2017-08-06 07:30:30 | Weblog

 

 街道の傍らの石仏を見ながら「山谷(さんや)」のバス停から左に折れて坂道を下り、「中野神社前」バス停、「中野」バス停を過ぎたところで進行方向に見えてきたのは中央自動車道の高架橋でした。

 その高架橋を潜るとすぐに「国道20号」に合流する道路標示が現れ、まもなく坂道は国道20号に合流しました。

 上野原の先で国道20号とそれてから、ようやくここで旧甲州街道は国道20号と重なることになります。

 この上野原と鳥沢の間の甲州街道は、扇山の東南ないし南側の山腹を屈曲上下しながら進んで行く道であり、鉄道や車が人や物を運搬するような時代になると、今までの主要街道から沿道の人々の生活道になってしまったということです。

 桂川沿いになぜ甲州街道が設けられなかったのかと言えば、それは桂川が造る渓谷がきわめて深く、山が渓谷に迫っていて、以前からその渓谷沿いに道が切り開かれていなかったからだと、現在の国道20号の四方津(しおつ)から梁川付近を車で走っても推測できるところです。

 長いトンネルや高架橋を造る技術が生まれたことにより、山や川は陸路輸送上の大きな障害ではなくなっていきました。

 国道20号に出るとそこは鳥沢宿があったところ(現在は富浜町鳥沢)で、ゆるやかにカーブする国道沿いにはかつての宿場町をしのばせる2階建木造家屋が点在します。

 「中野入口」バス停から「竹の入口」バス停に差し掛かる付近にはとりわけその2階建木造家屋が軒を並べています。

 「甲州街道 下鳥沢宿」と記された案内標示の先の道路標示には「甲府48km 甲州38km」と記されています。

 さらに進むと右手に大きな朱色の鳥居が現れましたが、それが「福地八幡神社」。

 案内板によると、創建は寛平年間(889年)と伝えられ、当初は扇ヶ峰に鎮座し扇社と称していたという。

 「扇ヶ峰」というのは扇山のことであるようで、この扇山は鳥沢の北面に聳えています。

 長元7年(1035年)に現地に遷座して福地八幡社と改めたということですが、江戸時代においては「大木大明神」と呼ばれていたようです。

 北面する扇山への信仰や、扇山を利用した林産業との関連もありそうです。

 古来、扇山の山腹が交通・軍事上の要衝地であったこともこの神社がここに鎮座していることと深い関連がありそうに思われました。

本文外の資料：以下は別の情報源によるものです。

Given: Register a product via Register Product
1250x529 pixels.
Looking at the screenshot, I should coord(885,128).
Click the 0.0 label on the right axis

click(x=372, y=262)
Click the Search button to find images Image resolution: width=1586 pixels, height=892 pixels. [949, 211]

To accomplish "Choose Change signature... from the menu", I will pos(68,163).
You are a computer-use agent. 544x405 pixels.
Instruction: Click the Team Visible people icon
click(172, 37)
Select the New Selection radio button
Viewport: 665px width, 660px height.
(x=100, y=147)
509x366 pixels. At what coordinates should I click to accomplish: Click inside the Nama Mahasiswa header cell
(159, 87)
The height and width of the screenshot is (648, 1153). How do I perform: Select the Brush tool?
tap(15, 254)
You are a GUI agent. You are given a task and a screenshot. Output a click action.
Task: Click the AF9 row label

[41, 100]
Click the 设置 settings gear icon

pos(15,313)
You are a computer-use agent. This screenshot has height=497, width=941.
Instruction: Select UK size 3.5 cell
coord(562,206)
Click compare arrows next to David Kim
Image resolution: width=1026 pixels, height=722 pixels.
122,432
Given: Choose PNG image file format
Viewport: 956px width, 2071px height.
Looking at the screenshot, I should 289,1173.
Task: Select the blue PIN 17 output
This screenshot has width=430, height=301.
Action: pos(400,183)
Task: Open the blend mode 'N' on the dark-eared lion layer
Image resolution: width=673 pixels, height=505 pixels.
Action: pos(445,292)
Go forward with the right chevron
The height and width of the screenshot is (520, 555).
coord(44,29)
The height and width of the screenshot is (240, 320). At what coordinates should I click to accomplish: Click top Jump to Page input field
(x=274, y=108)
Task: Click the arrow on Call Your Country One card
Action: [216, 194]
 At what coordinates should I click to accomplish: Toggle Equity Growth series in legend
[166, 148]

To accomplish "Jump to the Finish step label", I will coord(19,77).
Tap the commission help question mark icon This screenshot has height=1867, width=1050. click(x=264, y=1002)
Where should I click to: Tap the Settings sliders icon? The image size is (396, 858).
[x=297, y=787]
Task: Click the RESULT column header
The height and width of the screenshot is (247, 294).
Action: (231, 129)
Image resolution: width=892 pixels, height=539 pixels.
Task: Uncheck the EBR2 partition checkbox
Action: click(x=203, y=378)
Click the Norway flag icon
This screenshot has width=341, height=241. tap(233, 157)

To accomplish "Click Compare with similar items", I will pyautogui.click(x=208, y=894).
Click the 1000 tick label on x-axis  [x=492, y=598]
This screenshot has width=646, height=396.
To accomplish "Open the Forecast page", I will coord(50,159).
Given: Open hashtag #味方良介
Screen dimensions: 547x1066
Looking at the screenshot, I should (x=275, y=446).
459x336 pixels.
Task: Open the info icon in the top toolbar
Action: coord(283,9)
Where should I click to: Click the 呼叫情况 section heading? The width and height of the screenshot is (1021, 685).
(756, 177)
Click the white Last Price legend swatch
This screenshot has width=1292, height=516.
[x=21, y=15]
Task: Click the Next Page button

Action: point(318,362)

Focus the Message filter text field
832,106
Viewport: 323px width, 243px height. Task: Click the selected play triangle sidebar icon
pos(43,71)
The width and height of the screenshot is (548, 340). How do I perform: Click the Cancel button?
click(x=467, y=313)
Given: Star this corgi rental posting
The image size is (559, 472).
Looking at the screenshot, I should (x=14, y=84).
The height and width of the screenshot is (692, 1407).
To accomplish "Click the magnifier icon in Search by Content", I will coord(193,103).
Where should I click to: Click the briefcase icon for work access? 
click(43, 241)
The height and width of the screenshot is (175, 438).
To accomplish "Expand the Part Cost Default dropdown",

 社殿前から南方向を眺めると、鳥居の向こうに郡内の山々が見えるものの、その間に流れているはずの桂川は見えません。

 桂川は深い渓谷を形成しているため、その流れを見ることはなかなか容易ではありません。

 その深い渓谷はどこから始まっているのかと言えば、津久井湖のある城山ダムの下流、小倉橋や新小倉橋があるあたりから。

 そのあたりから相模川は深い渓谷をなしながら蛇行屈曲し、そしてその片側に高い河岸段丘を形成しています。

 甲州街道は多くはその河岸段丘の上面を延びており、相模川(桂川)を渡ってその南側に行くことはほとんどありません。

 今までのルートを振り返ってみると、与瀬宿から吉野宿までの間もそうであり、「二瀬越(ふたせごし)」という、相模川を渡し船で渡って日連(ひづれ)村勝瀬の集落を通過するルートも、甲州街道の本道ではなく脇道(近道)でした。

 甲州街道を進む広重が相模川(桂川)の流れを間近に見たのは、「二瀬越」の渡しのあたりと諏訪番所手前の境川の茶屋あたりにほぼ限られます。

 鳥沢宿の先では「猿橋」を渡る際と、その先の大月宿あたりまでであったでしょう。

 広重が道中わずかに垣間見た相模川(桂川)は、深い渓谷をなし、両岸が断崖絶壁になった姿を呈しており、その深い渓谷の様相に広重は深い興趣を覚えたものと思われます。

 その自然造形に向き合った深い感動が、犬目峠や猿橋を描いた彼の浮世絵にあらわれています。